REQUIREMENT:
Count how many lines in the data hold the word "icon", and give that number alone.
***** EXERCISE MATERIAL *****
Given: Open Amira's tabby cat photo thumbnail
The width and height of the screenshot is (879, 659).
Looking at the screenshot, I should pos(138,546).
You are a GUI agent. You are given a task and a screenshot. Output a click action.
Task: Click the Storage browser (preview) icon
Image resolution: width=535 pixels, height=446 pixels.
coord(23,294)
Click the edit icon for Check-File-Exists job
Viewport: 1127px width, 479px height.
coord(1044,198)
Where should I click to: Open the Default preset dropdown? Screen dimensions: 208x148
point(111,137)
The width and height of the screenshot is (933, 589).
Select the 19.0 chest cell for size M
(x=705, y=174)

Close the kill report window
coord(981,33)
*****
***** EXERCISE MATERIAL *****
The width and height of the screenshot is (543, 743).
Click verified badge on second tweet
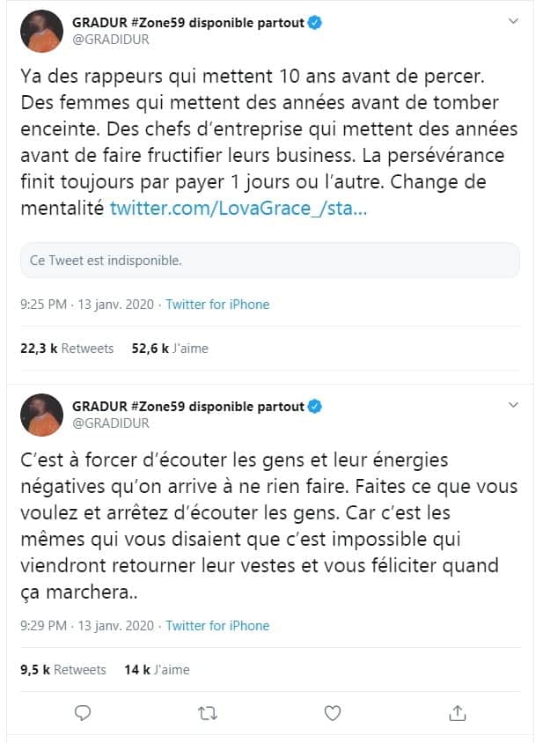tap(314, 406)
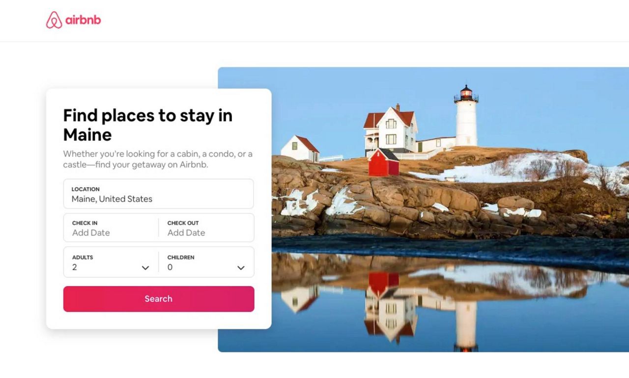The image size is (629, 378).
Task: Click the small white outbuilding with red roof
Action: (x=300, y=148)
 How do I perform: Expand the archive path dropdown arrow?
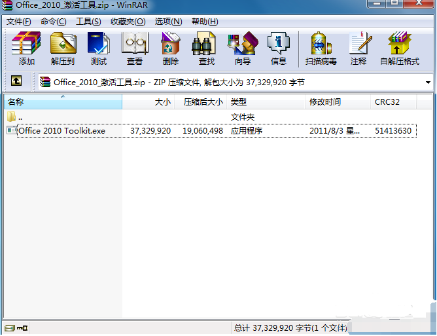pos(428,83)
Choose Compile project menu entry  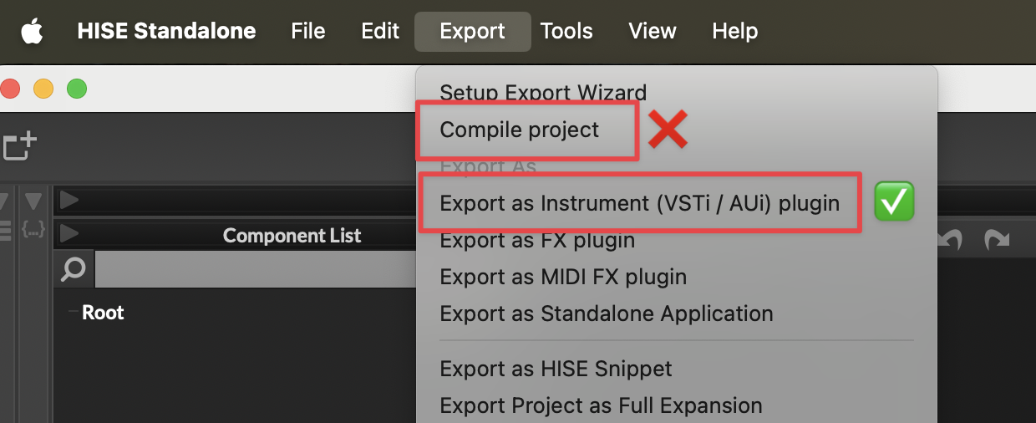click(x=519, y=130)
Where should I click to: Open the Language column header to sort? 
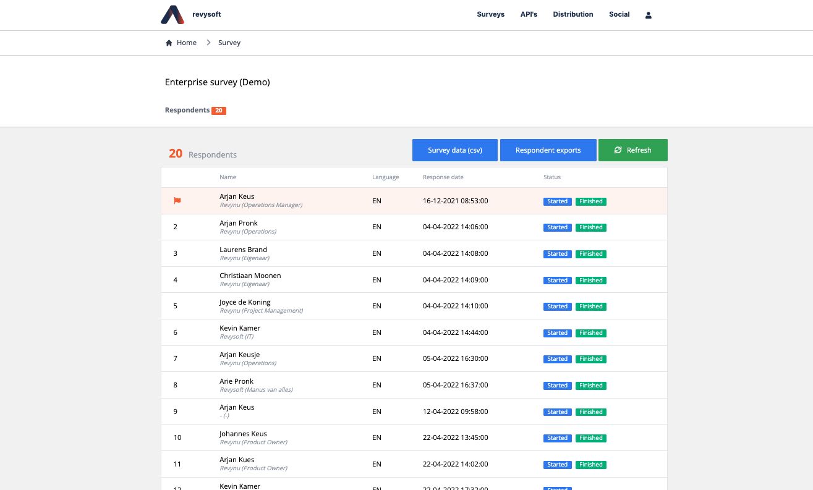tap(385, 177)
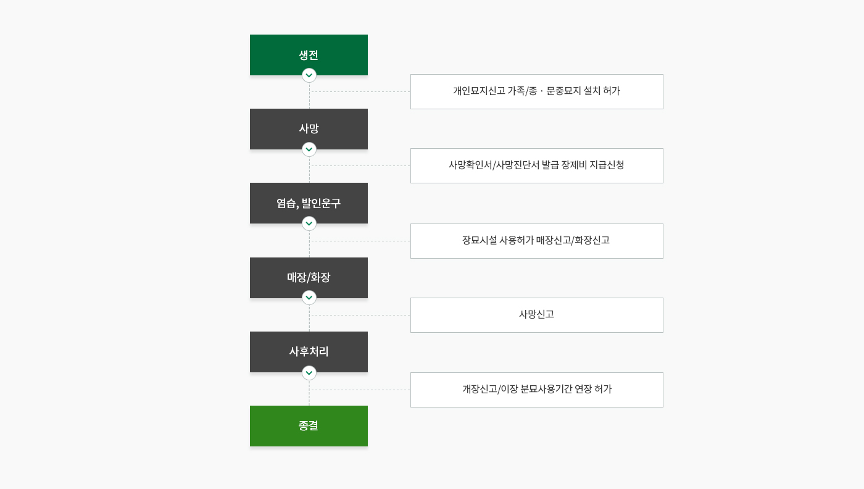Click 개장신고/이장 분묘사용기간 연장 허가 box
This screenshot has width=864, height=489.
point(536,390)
*****
RESULT OF THIS TASK:
2